以前に述べた、メトロポリタン美術館蔵の象棋図
は、美術館のサイトを見る限り、ゲーム種は
シャトランジのようである。しかし人物は、王と、
その左右の10人が、モンゴル人のようである。
元王朝で囲碁が打たれたのは確かであり、多分、
中国シャンチーも健在だったはずである。モンゴ
ル帝国がモンゴル共和国発だとしても、モンゴル
にも囲碁は有ったはずであり、元王朝は、典型
中国暦法の授時暦であるから、イスラムシャトラ
ンジは、元王朝内で指されない事は確かである。
メトロポリタン美術館の象棋がイスラムシャトラ
ンジなのは、イルハン国が、ナシル・エッディン
を台長にして、イスラム天文学式マラゲ天文台を
立てるほどに、イスラムびいきだったからなので
あろう。であるからにしても、元とイルハンの真
ん中の、オゴタイ・ハン国や、チャガタイ・ハン
国位では、元王朝の影響で、囲碁や中国シャンチー
が流行っても良いはずである。しかし実際には、
中国暦法の使用は元時代も、内モンゴル自治区の、
トンホワンあたりが西限だったようである。

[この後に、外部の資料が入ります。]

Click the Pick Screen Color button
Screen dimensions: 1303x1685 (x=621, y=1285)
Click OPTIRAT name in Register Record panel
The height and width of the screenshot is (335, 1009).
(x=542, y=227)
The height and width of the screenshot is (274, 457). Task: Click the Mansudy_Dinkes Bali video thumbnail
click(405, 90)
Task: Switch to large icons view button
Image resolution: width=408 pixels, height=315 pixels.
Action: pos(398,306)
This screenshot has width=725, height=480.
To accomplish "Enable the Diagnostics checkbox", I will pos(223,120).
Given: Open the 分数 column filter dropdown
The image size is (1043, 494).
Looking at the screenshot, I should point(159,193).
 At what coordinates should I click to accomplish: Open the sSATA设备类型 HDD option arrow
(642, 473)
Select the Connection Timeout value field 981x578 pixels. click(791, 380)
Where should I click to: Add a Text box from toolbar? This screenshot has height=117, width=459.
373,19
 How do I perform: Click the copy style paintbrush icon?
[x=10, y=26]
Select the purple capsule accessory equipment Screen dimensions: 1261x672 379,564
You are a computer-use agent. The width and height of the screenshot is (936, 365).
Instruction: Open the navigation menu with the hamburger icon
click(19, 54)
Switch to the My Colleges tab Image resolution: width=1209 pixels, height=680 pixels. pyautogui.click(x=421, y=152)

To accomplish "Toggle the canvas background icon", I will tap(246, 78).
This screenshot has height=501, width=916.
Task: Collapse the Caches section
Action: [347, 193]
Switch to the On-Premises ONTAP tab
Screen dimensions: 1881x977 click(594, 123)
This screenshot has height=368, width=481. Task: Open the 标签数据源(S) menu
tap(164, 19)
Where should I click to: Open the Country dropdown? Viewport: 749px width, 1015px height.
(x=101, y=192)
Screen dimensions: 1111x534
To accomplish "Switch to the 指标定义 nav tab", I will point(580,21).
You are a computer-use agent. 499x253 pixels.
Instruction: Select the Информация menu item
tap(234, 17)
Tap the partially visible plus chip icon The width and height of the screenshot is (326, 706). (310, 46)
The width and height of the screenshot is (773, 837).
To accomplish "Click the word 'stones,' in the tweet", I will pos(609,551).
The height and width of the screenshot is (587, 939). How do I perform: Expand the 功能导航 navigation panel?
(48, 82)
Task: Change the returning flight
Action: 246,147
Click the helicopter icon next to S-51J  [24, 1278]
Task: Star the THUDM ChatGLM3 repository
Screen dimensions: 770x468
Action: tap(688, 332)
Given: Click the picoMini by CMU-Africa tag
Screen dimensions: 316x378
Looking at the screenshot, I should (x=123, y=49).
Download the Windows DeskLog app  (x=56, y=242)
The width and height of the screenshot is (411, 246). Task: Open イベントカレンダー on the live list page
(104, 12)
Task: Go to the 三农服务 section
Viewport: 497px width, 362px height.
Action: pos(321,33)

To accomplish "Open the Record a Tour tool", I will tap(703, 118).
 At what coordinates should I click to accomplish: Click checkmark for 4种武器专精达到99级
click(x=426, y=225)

だか
ら逆にウルムチ博物館蔵のイスラムシャトランジ
のゲーム盤を連想させる、”将棋盤”が、元王朝
時代のものと疑われてくる。そしてタクラマカン
砂漠で、中国シャンチー駒が出土したという例は
あるもののたとえば13世紀に、サマルカンドに、
囲碁や中国シャンチーが有ったという話は、今の
所無いようである。
 そこで今回は、表題に示したように、このよう
になぜモンゴル帝国時代に、囲碁や中国シャンチー
は、余り西進しなかったのかのか。その原因を、
論題とする。
 回答から書く。
 元王朝のフビライ自体が、むしろイスラム文化
の吸収に、積極的だったからである。
 では、以下に論じる。
 イルハン国に、中国式星座がモンゴル帝国時代
に普及したと言う証拠は知られていないが、逆に
モンゴル帝国時代に、中国元王朝内に、西洋星座
が伝来したという、明確な証拠がある。
薮内清氏の”中国の天文暦法”平凡社(1969)
の232ページに、”『七政推歩』の星表・・”
という表に、例として8つのイスラム圏から、
イルハン国経由で輸入された、恒星の名称が載っ
ている。対応する中国星名は、その表には示され
ていないが、アラビア語をどう訳したのかは判っ
ている。
 中国訳         現代星名
金牛像内第十四星_おうし座α
陰陽像内第一星__ふたご座α
陰陽像内第二星__ふたご座β
獅子像内第六星__しし座γ
獅子像内第八星__しし座α
双女像内第十四星_おとめ座α
天蠍像内第二星__さそり座δ
天蠍像内第八星__さそり座α

中国式表現法は、プトレマイオスのアルマゲスト
の星座名を、そのまま中国語に直訳し、その後に
アルマゲストに、リストされた順序の通りに、
個々の恒星に番号を付けたのだと、薮内氏は説明
している。
 つまり、モンゴル帝国は、イスラム天文学を
取り入れようとしているが、

中国式の星座を特に、西域に拡大する政策を取っ
ている気配がない

とみられる。中国式の天文道は、モンゴル帝国に
侵略され征服されてしまった、南宋の天文担当者
が、元王朝に取り入る事によって、元王朝の領域
だけで、元の時代には採用されたとみられている
ようだ。なおジンギス・カンが、中央アジアの
サマルカンドで採用した暦法は、判らないらしい。
 従って、囲碁や中国シャンチーが、モンゴル帝
国に取り入れられたとしても、今の所その範囲は、
元王朝域内だけであって、オゴタイ、チャガタイ、
イル、キプチャク各ハン国へは、及ばなかったと、
一応は推定して良さそうである。(2020/04/11)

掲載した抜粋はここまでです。